Use caution with your documents
Be sure to keep your important documents in a secure place, such as a safe. Don’t carry unnecessary personal information around with you, especially your Social Security card.
Avoid unneeded physical documents by setting up electronic documents. As much as possible, it’s wise to keep personal information out of your physical mailbox, where it’s at risk of being stolen.
Lastly, when you’re finished with physical documents, shred them rather than simply throwing them away. Anything with your personal information on it, such as bank statements and bills, are safest in the shredder.
Don’t click on links you aren’t expecting
Phishing scams are everywhere these days. Opening a suspicious link on a text message or email can give scammers access to important information about you. If you receive a text or email from a sender you don’t know, don’t click on the link. Instead, delete the message and block the number.
Don’t answer phone calls you don’t recognize
There are numerous ways that scammers use a phone call to commit fraud. The best way to avoid this is simply to not answer phone calls from numbers you don’t recognize, even if they are from your area code. If you do answer a call that seems fishy, hang up right away.

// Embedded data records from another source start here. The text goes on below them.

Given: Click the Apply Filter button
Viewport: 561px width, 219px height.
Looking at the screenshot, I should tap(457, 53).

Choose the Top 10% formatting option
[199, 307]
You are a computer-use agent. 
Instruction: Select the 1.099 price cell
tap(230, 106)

Some phone scammers use pre-recorded messages warning you about an issue with your credit card or Social Security number in order to trick you into giving them information.
Others will ask questions such as, “Can you hear me?” in order to get you to say “yes”. They can then use your “yes” to make fraudulent changes to your credit card or access other important information.

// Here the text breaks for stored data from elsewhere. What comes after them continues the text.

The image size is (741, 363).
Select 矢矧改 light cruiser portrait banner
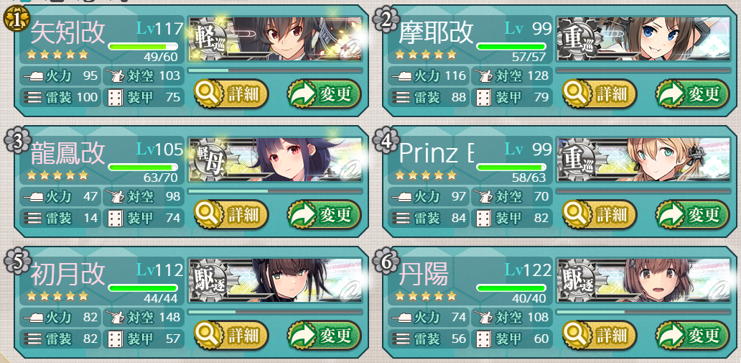click(275, 39)

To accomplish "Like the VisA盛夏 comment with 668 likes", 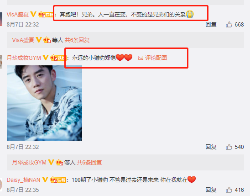I will 229,25.
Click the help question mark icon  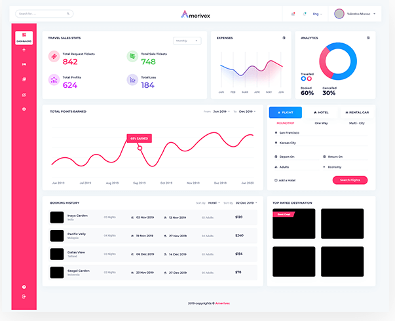[24, 287]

Even a silent phone call can be used to verify that a scammer has your correct phone number.
Be safe and don’t pick up calls from numbers you don’t know.
Use a password manager
Lastly, protect your passwords by using a password manager. If you’re like most people, you probably have a lot of different accounts. It’s important to have a different password for each account. Unfortunately, remembering that many passwords would be impossible, especially because any password less than 10 characters is trivial to hack.
The best way to protect your passwords is by utilizing a password manager. A password manager can store all of your passwords, requiring you to remember only one master password. It can auto-generate passwords so that you don’t have to come up with a creative number-letter-symbol combination for each account. It can save your passwords for an easier user experience, and it can fill in web forms, too. Lastly, a password manager generally has the ability to log you in to sites automatically.
Password managers make for a simple user experience while keeping your information protected. 1Password, LastPass, and Dashlane are well-known options.